AI chatbot confuses VVD and PVV in election advice – NL Times


AI chatbots may be a tempting advisor this election season, given the political parties’ many-paged election programs. But take their advice with a huge pinch of salt, experts advised Nieuwsuur. The program asked the Google AI tool NotebookLM to compare the election programs of the PVV and VVD, and it quickly became apparent that the chatbot was confusing the two.
Claes de Vreese, a professor of Artificial Intelligence and Society at the University of Amsterdam, urged voters to be cautious in trusting AI chatbots. “Large language models like ChatGPT contain all kinds of noise,” he told Nieuwsuur. “You get answers that incorporate opinions. The answers are contaminated.”
Google’s NotebookLm claims to be shielded from external information, so apparently only compared the election programs Nieuwsuur gave it without any outside information. But it still got it wrong and confused the two parties.
Nieuwsuur asked the tool what the VVD and PVV said about sheltering Ukrainian refugees in the Nehtelrands. “The VVD proposes sending Ukrainian men back to Ukraine,” NotebookLM responded. That proposal comes from the PVV election program, not the VVD’s. According to the current affairs program, the AI tool also confused the two parties with each other when other NotebookLM users asked about them.
Google spokesperson Rachid Finge acknowledged the error and told Nieuwsuur he would check with “the team behind NotebookLM” whether “this is a hallucination or if something else is going on.”
“Hallucination” is a catch-all term for errors in AI chatbot responses. But in reality, all an AI chatbot does is hallucinate. These language models are trained on language patterns with enormous amounts of text, which they use to predict which word is most likely to come next, and not necessarily the most accurate. That means that responses can easily deviate completely from reality.
Promedos, the creator of the voting guide StemWijzer, advises voters not to ask AI chatbots for voting advice. “It’s very complicated to assess how reliable and neutral the answers are and what data they’re trained on,” a Stemwijzer spokesperson told De Nieuws BV. “Information is often outdated, while you want voting advice based on the latest information.”
De Vreese thinks chatbots could be a supplementary tool for people who don’t want to read all the election programs. “But only use them as an additional source of information and entertainment, and not as the best political advisor you have.
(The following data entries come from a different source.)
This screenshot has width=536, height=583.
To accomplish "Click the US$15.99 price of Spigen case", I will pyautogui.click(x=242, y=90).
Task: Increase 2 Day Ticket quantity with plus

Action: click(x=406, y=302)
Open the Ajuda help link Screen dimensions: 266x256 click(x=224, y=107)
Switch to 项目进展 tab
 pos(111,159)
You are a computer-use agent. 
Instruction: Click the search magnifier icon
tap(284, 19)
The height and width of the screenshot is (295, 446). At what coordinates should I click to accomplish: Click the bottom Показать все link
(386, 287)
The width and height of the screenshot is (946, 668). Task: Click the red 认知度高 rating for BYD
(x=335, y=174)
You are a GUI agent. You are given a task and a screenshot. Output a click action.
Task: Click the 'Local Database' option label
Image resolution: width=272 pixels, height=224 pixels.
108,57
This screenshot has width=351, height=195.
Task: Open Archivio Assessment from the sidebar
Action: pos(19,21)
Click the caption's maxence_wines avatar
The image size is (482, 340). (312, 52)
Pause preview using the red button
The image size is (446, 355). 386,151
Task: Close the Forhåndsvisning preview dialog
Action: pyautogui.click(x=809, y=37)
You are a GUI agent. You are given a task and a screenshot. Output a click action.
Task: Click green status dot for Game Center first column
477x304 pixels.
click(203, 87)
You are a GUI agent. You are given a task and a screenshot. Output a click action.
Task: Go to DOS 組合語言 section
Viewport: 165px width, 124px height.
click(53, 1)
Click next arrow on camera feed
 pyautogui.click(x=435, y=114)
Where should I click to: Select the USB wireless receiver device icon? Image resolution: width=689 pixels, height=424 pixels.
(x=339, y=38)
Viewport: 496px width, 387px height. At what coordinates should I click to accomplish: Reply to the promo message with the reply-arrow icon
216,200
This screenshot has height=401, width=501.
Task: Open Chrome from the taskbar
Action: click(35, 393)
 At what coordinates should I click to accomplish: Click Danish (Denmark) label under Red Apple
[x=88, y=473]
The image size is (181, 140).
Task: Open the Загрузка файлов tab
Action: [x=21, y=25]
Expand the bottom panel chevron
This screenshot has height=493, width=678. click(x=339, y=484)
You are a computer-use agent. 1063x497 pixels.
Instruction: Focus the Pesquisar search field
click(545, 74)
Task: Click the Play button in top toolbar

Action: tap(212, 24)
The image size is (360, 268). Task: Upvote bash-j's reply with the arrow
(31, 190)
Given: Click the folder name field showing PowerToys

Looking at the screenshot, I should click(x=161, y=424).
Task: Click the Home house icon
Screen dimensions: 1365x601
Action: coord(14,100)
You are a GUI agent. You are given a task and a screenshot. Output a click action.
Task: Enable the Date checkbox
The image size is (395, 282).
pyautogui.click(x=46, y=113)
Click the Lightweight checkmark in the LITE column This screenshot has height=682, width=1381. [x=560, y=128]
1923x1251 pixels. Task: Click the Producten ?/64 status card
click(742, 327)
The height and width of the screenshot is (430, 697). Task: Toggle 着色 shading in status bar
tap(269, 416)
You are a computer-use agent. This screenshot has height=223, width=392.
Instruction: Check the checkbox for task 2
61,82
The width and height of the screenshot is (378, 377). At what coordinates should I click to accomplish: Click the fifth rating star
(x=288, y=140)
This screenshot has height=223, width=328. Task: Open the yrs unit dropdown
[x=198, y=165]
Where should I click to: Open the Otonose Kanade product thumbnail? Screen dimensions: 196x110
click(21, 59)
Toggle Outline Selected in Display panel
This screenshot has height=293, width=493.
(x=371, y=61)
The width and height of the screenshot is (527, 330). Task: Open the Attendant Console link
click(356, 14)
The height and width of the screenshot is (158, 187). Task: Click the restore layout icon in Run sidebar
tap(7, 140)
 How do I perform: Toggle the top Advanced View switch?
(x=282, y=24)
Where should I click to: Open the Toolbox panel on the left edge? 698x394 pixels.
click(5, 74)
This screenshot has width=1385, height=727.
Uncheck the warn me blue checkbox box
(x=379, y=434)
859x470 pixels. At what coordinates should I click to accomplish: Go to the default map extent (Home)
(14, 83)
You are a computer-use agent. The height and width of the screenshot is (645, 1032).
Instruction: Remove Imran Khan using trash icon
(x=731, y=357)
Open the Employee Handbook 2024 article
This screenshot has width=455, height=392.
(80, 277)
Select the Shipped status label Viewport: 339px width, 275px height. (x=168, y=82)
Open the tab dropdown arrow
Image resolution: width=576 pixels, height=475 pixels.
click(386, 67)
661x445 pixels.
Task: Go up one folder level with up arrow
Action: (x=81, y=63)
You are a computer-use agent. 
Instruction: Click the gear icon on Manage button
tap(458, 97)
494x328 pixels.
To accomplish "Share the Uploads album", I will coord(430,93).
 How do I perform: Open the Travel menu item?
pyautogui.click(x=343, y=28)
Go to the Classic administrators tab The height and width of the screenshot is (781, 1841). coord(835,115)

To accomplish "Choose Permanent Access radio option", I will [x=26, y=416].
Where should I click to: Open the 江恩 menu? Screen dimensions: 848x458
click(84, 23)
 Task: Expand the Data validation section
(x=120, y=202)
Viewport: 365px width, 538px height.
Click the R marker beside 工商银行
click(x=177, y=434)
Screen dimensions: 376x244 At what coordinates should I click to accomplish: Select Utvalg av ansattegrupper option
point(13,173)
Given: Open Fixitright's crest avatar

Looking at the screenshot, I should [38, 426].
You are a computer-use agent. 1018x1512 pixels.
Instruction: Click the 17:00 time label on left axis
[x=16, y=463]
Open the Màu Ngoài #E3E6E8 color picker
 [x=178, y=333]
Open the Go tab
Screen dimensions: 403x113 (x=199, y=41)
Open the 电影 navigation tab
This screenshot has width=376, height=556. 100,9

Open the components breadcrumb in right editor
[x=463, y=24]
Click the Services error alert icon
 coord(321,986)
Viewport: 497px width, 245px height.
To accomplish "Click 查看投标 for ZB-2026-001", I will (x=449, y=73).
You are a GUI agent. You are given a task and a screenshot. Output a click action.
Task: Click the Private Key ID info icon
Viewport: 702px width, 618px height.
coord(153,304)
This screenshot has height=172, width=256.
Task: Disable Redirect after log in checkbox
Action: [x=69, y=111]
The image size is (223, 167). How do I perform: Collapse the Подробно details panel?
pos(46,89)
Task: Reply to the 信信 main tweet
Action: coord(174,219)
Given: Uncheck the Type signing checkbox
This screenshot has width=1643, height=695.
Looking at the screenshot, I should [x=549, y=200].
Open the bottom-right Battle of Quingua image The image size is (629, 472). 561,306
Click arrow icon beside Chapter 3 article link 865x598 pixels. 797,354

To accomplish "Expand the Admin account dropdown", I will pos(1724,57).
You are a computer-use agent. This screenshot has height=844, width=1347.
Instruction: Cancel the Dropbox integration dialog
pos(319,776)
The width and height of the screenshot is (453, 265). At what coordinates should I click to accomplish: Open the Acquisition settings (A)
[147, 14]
Always try to contextualize the responses within what you already know.”
De Vreese also advocates for stricter regulations for AI programs. “Initially, AI companies said: we’ll make sure you can’t use us for voting advice. That’s a thing of the past, but I think we left that stage too soon. They’re now saying: Good luck, individual citizens, in dealing with this,” the AI professor told Nieuwsuur. “With a bit of bad luck, there will be an uncontrollable additional influence on our voting choices.”